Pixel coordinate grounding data
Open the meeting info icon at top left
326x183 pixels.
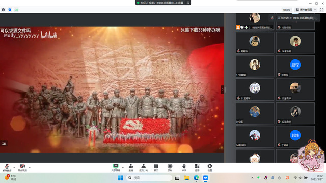click(x=3, y=10)
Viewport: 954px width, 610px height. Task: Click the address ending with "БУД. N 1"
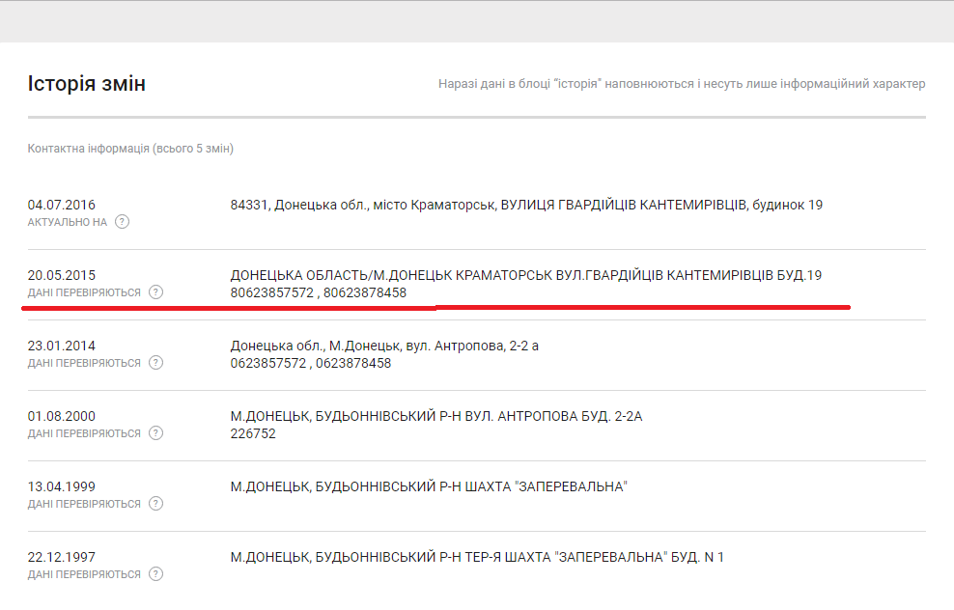pos(476,557)

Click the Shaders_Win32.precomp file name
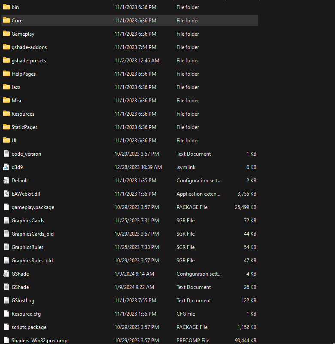[x=40, y=341]
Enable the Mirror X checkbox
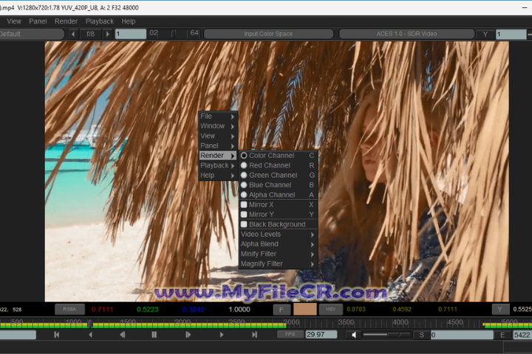 pos(244,204)

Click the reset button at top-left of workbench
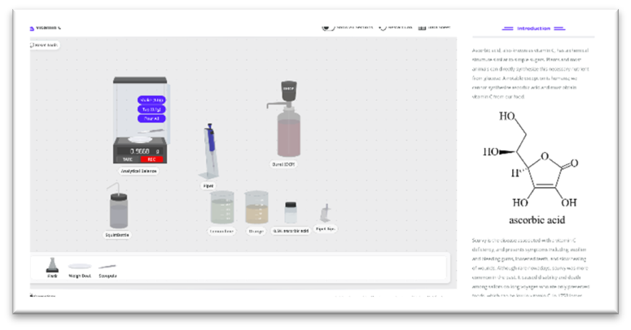point(46,45)
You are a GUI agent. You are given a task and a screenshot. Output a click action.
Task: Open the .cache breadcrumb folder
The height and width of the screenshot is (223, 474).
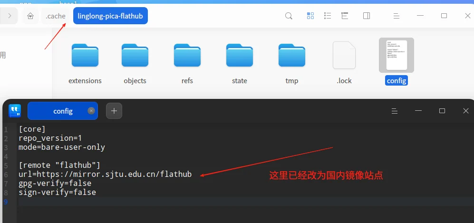[x=56, y=16]
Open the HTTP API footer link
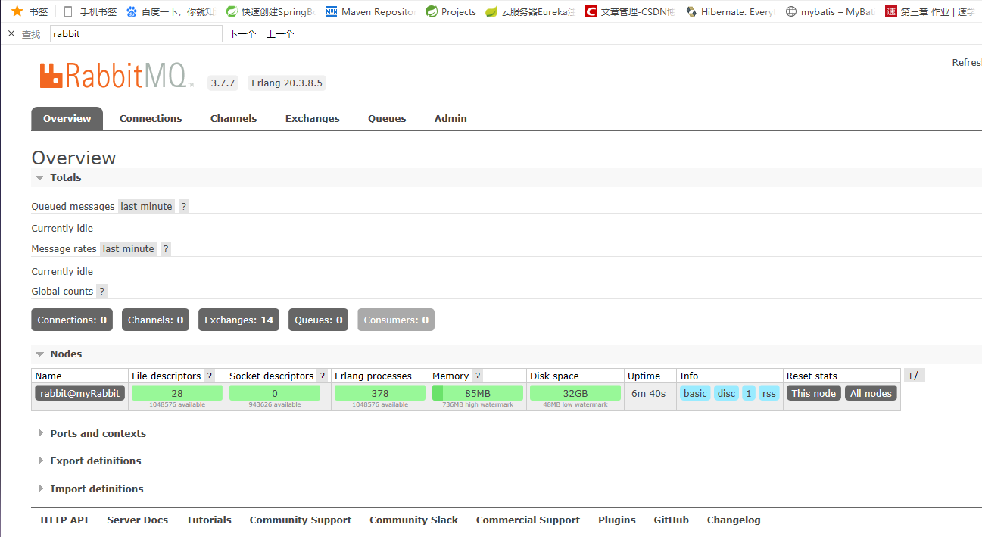The image size is (982, 537). (64, 520)
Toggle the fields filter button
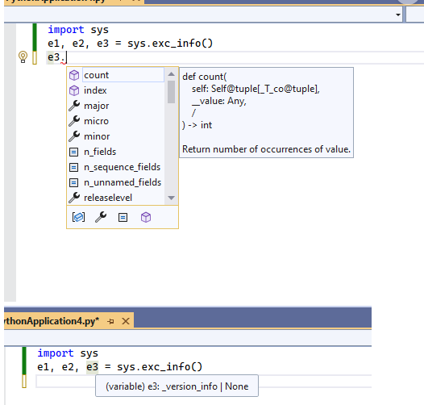Screen dimensions: 424x405 pos(123,217)
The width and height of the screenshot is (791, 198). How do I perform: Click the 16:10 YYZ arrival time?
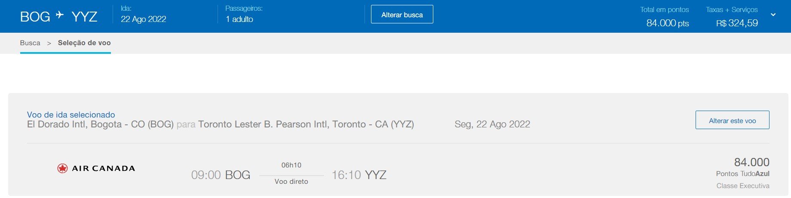(x=359, y=175)
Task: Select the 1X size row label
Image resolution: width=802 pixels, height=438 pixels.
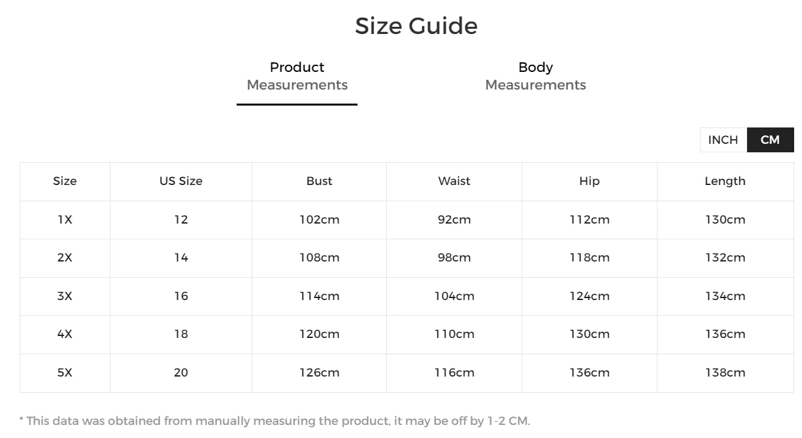Action: coord(65,220)

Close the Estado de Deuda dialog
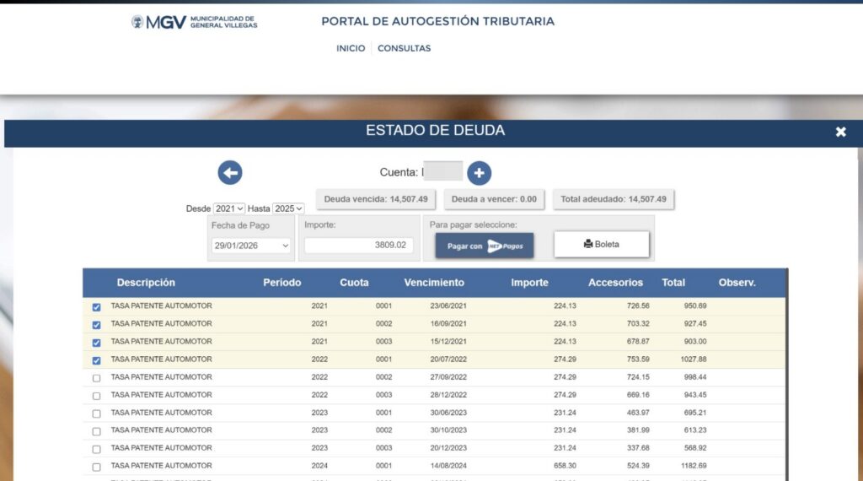[x=840, y=132]
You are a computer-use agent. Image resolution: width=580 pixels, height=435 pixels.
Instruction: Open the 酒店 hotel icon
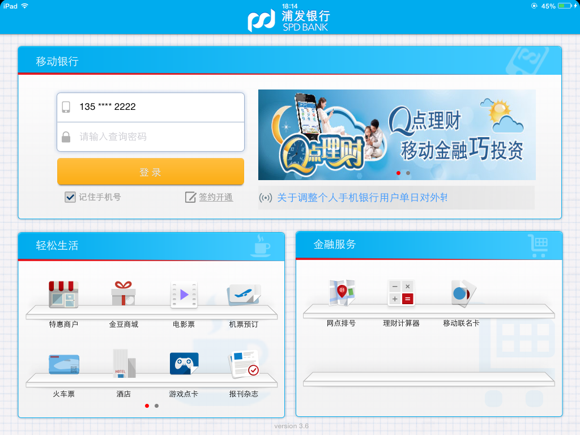[124, 363]
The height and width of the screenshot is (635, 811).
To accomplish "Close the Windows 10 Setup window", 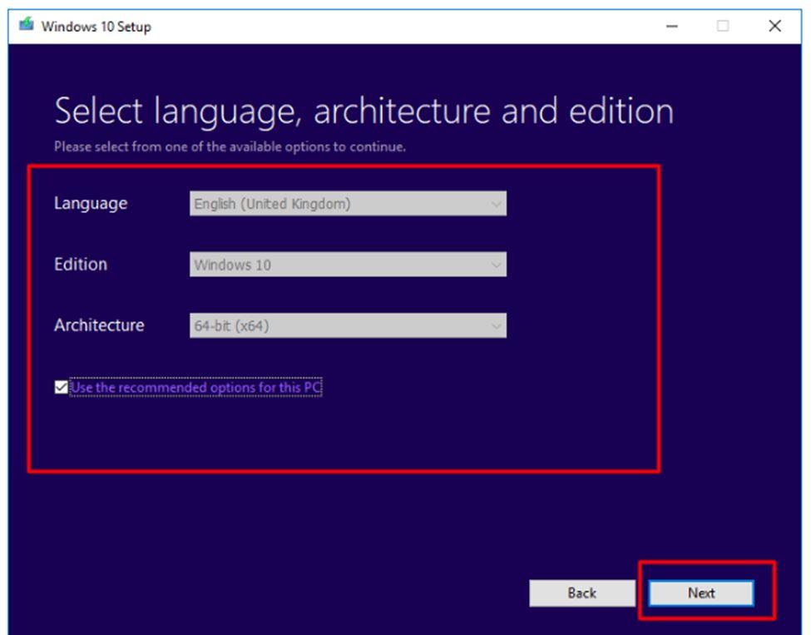I will [774, 26].
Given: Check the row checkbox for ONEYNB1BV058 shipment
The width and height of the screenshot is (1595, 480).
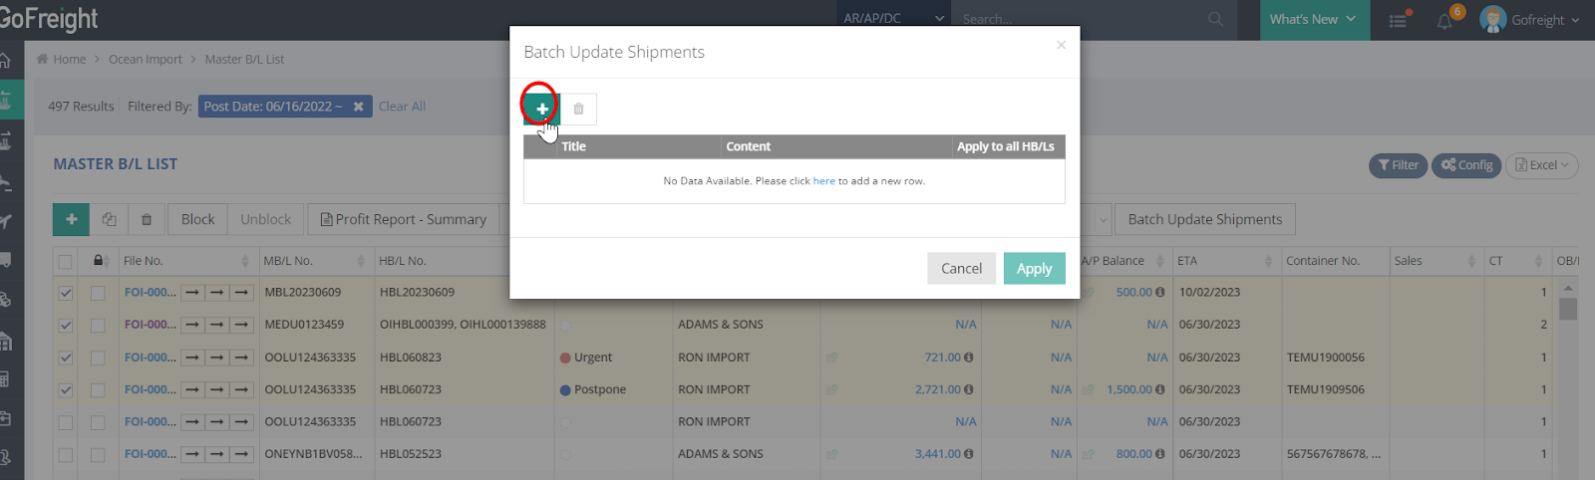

● Task statement
Lines with the word "agent" in them should be copied from the preceding records.

● Response below
You are a GUI agent. You are given a task and a screenshot. Output a click action.
You are a computer-use agent. Image resolution: width=580 pixels, height=435 pixels.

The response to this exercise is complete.